Languages
Tree-sitter tokenization, supported languages, and per-language calibration for monorepos.
argot is language-agnostic by design. All language-specific logic — import extraction, callee
extraction, prose masking, sampleable-range enumeration — is encapsulated in LanguageAdapter
implementations. Nothing in the scorer hardcodes a framework, a library, or a corpus.
Tree-sitter tokenization
Hunks are tokenized with tree-sitter, an incremental, error-tolerant parser. Two properties matter here:
- It works on partial, syntactically invalid fragments — essential, because a diff hunk is almost always a mid-block slice that doesn’t parse on its own.

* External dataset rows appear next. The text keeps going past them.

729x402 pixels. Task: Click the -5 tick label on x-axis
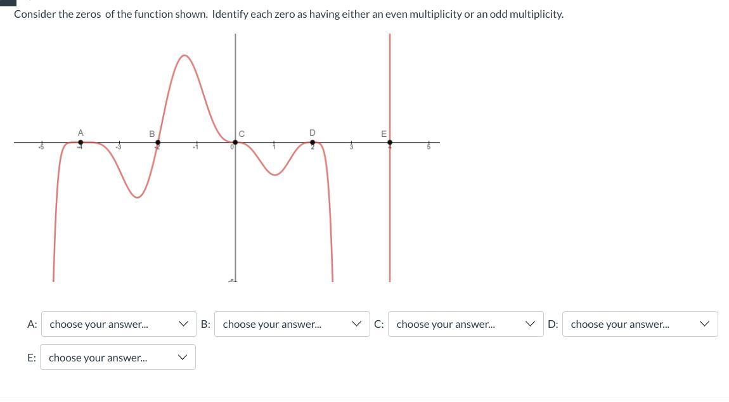[42, 147]
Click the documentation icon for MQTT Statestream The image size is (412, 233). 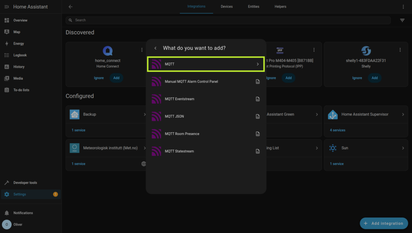(258, 152)
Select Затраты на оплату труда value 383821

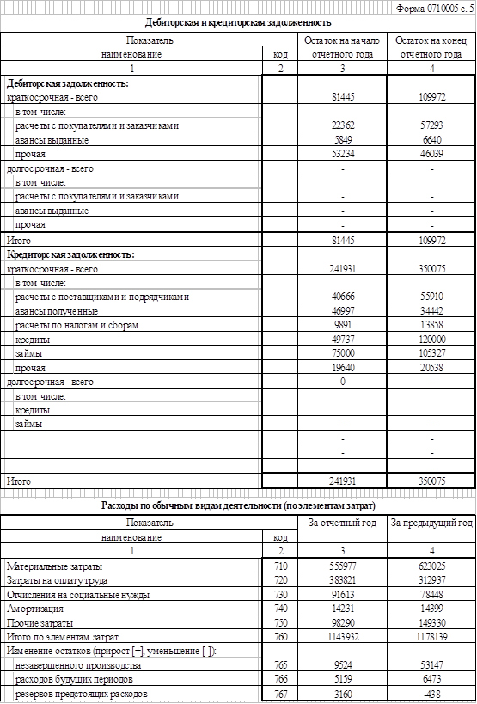342,580
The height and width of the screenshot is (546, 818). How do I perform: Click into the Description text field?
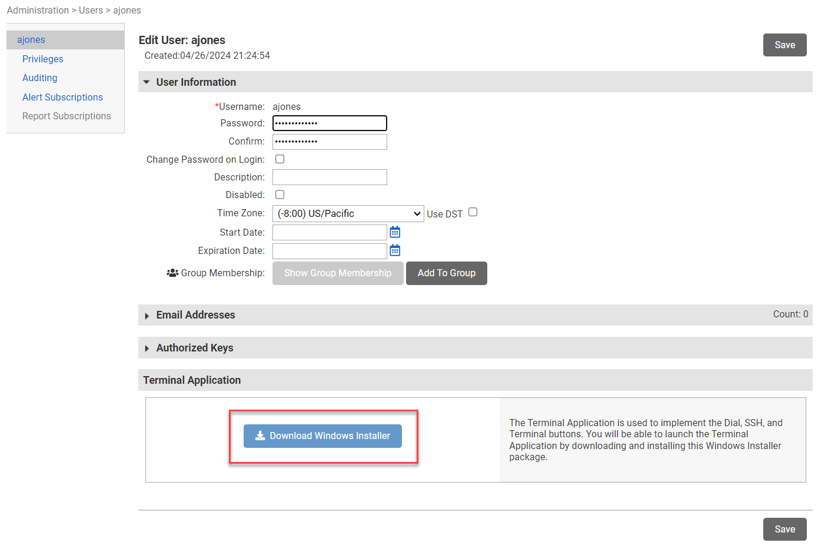pyautogui.click(x=330, y=177)
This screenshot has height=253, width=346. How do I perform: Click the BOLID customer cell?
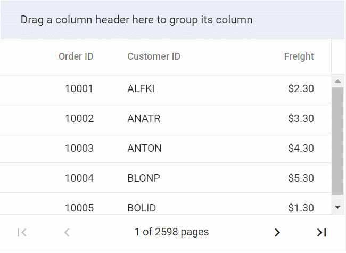coord(142,208)
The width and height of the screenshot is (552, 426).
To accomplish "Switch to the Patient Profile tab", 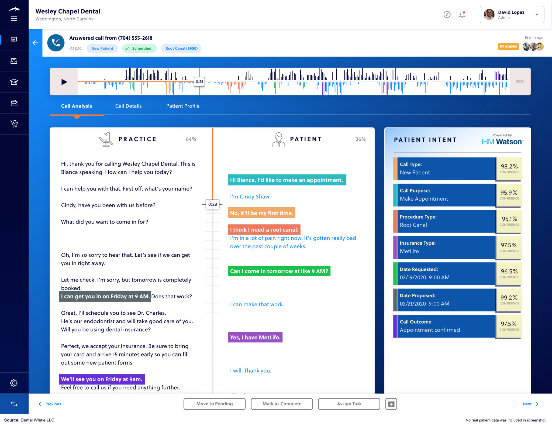I will click(183, 106).
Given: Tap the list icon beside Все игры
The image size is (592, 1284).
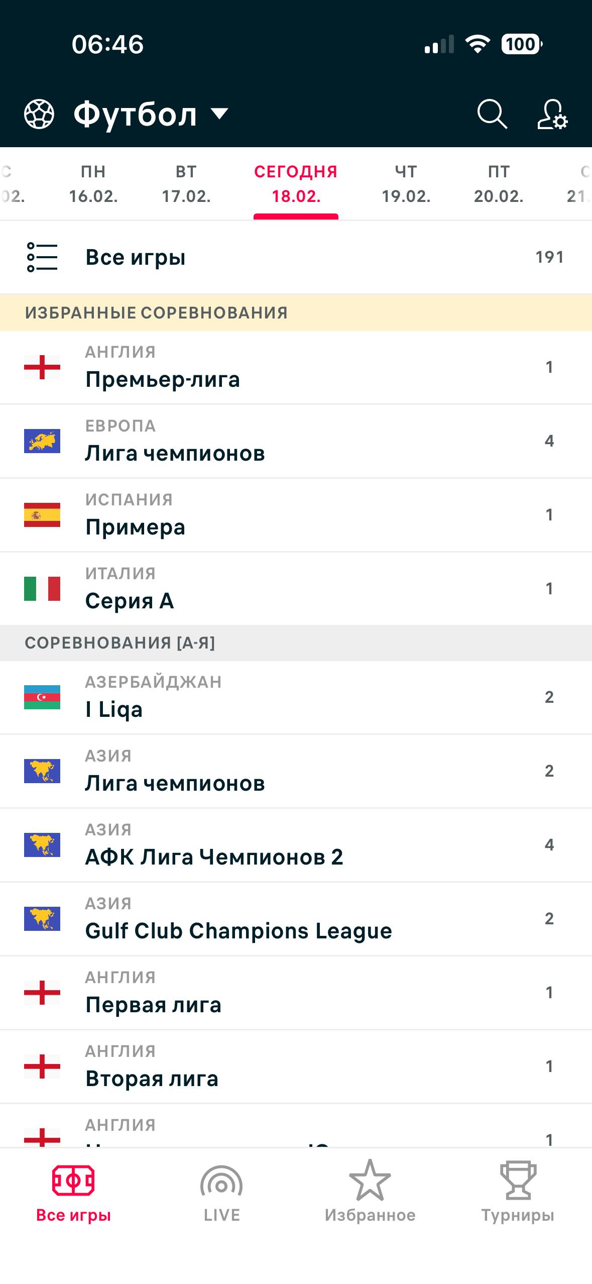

- It gives a single uniform interface for every supported language, so adding a language is a matter of writing an adapter, not a new pipeline.
Supported out of the box
| Language | Status |
|---|---|
| Python | Supported |
| TypeScript / JavaScript | Supported |
More languages are adapter-shaped work — the model and pipeline don’t change.
Per-language calibration
A mixed Python + TypeScript monorepo would, with a single threshold, calibrate against a joint
distribution dominated by whichever language has broader token diversity. argot instead emits one
threshold per language present in the repo, and check dispatches each hunk by file extension.
So a TypeScript hunk is judged against the repo’s TypeScript voice, and a Python hunk against its Python voice — no cross-language bleed. This is automatic; there’s nothing to configure.
What gets excluded
The token model only makes sense over code, so a few things are kept out of both training and scoring:
- Data-dominant files — modules that are ≥80% top-level array/object literals (locale tables, fixtures, generated lookups). The same structural predicate runs at fit and check time.
- Comments and docstrings — blanked before scoring, so prose doesn’t inflate the surprise signal.
- Test files and conventional directories — skipped today as a placeholder default, moving to user-configurable rules with the suppression surface.